Foods that lower blood pressure are essential if you are trying to combat hypertension. Many people, however, still have a hard time sticking to a healthy diet that is low in saturated fats and cholesterol, while still eating a varied and well-balanced diet. A diet for hypertension is one in which all of the foods that you eat can help reduce your risk for heart disease, stroke, and diabetes. If you don’t want to take prescription drugs, you can find foods that lower blood pressure easily without resorting to dangerous pharmaceutical interventions.
Foods that lower blood pressure can be found in two main forms. The first type is a diet for regular hypertension, or what is known as “LDL”. This stands for low-density lipoprotein and is associated with increasing cholesterol levels. The second form of food that lowers BP is one serving of berries per day, or about one cup of fresh fruit. The idea behind both of these diets is that the more natural and wholesome the food is, the less likely it will cause your body to produce more bad LDL cholesterol.
You may be wondering why a diet for lowering blood pressure needs to include a source of fruit every day. The reason is simple: fruits are rich in antioxidants, which are powerful substances that neutralize free radicals in your body. In addition, fruits are naturally low in fat, cholesterol, and sodium, which all increase your BP. If you eliminate all of these components of a diet for lowering BP, you won’t be increasing your risks for heart disease and strokes.
Fruits, on the other hand, are a total food, meaning that they are both soluble and insoluble in fiber. When you eat fruit, you pass some of the fruit’s fiber into the digestive system, where it is used to push food through the system. However, fiber also passes through the digestive system, and some of the fiber that is not used will be reabsorbed into the bloodstream. Thus, you can get all of the fiber that you need, but you also need to replace some of the saturated fat in your diet with fiber from other sources.
Vegetables are an excellent source of fiber, which is an important component of a diet for lowering blood pressure naturally. On a daily basis, most people should be eating one to two servings of vegetables per day. Some ethnic groups are more prone to hypertension than others, so it is a good idea to avoid foods that aggravate high blood pressure in these groups. For example, Asians and Hispanics are more likely to suffer from hypertension than white Americans, so they should particularly avoid foods that are high in sodium.
Legumes are another great source of fiber. They contain a lot of soluble fiber, which helps reduce cholesterol, and some evidence suggests that it helps reduce blood pressure. You should eat legumes both in the form of fresh beans, and in the form of a lentil-based diet, which is usually better for managing high blood pressure. Eat several small meals per day, rather than three large ones, to help reduce your need to snack during the day.

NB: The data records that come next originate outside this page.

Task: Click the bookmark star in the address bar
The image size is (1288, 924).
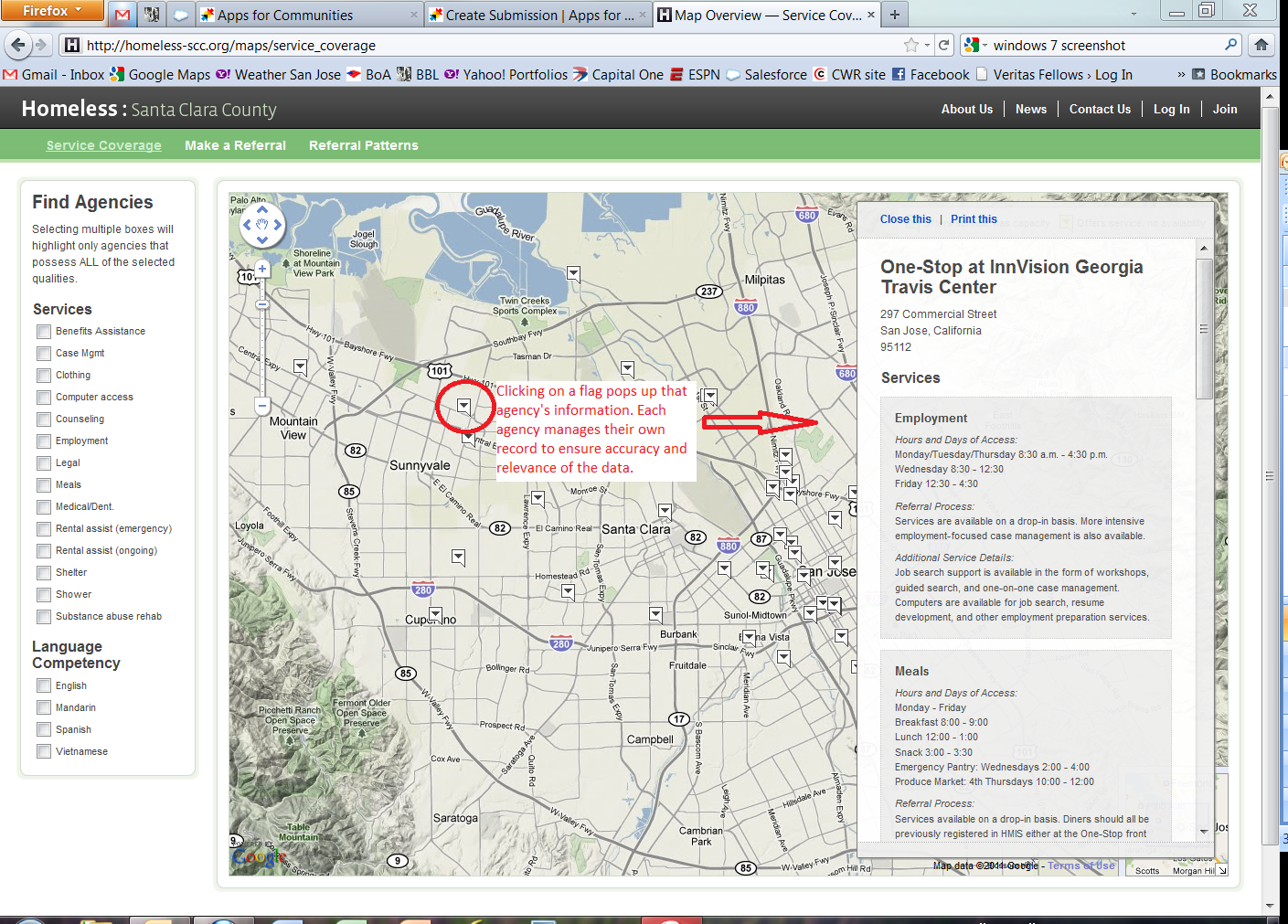Action: pos(911,44)
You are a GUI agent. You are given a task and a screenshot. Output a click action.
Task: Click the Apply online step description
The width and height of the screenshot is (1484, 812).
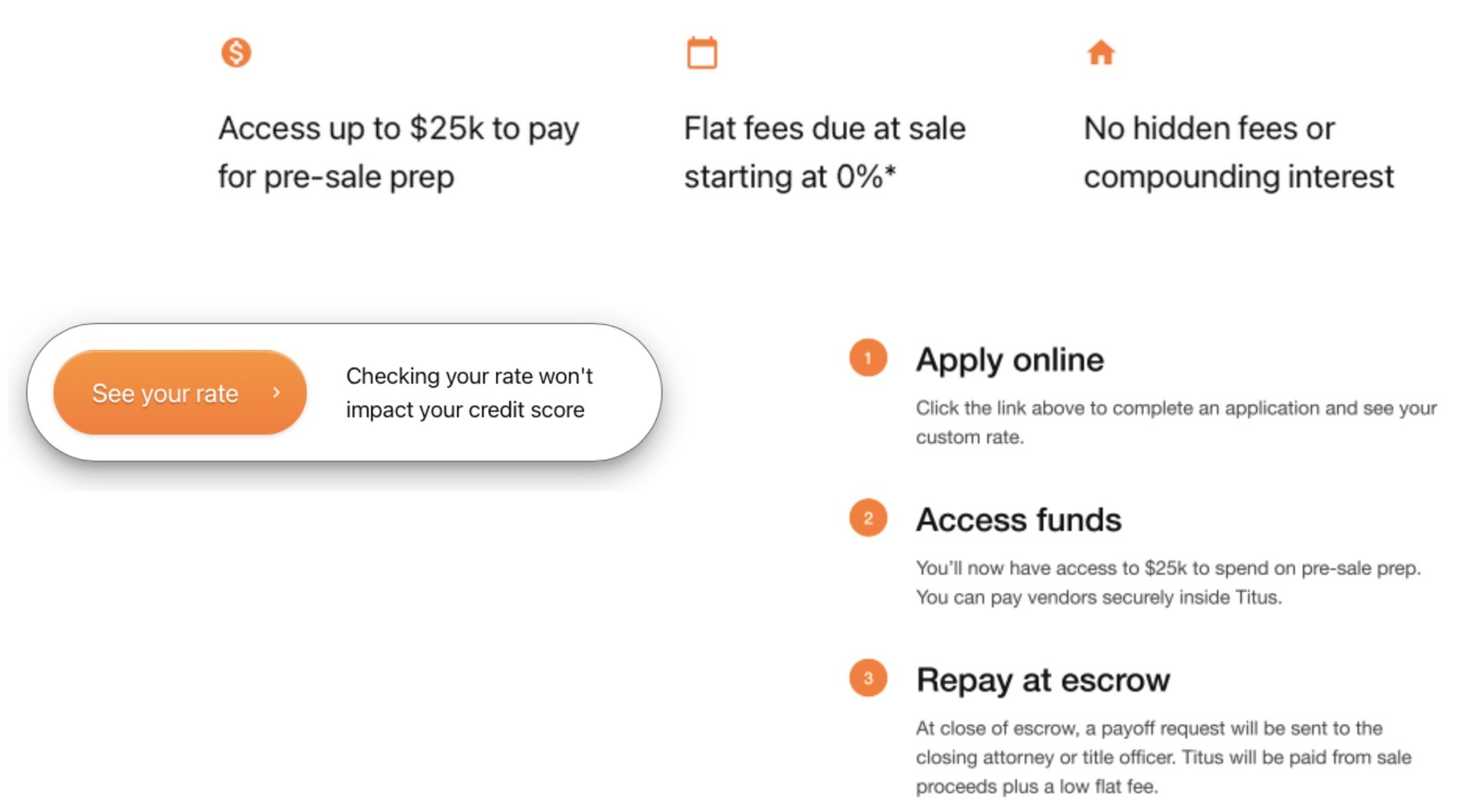pos(1176,422)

A good source of vitamin C, found in many fruits and vegetables, may help reduce blood pressure. The best way to get vitamin C is by eating a wide variety of fruits and vegetables. But there are other foods that are especially good sources of vitamin C, so it’s a good idea to eat a wide variety of those foods as well. Meats are also a good source of vitamin C, as long as they’re not processed. Fatty fish is also a good vitamin C source, because of its high levels of naturally occurring selenium.
You can use these foods that lower blood pressure as a guide to create a healthy lifestyle change that you can stick with to help keep hypertension at bay. By eating a well-balanced diet full of fruits and vegetables, whole grains, nuts and seeds, along with plenty of moderate-fat dairy products and lean protein, you can start to turn your health around very quickly. If you want to take it a step further, then consider taking some of these supplements to further improve your diet. There are many options available, so be sure to look around before you settle on one. But if you stick with a healthy diet full of fruits, vegetables, grains, nuts and moderate-fat dairy products and make some lifestyle changes, you’ll be well on your way to lowering your high blood pressure once and for all.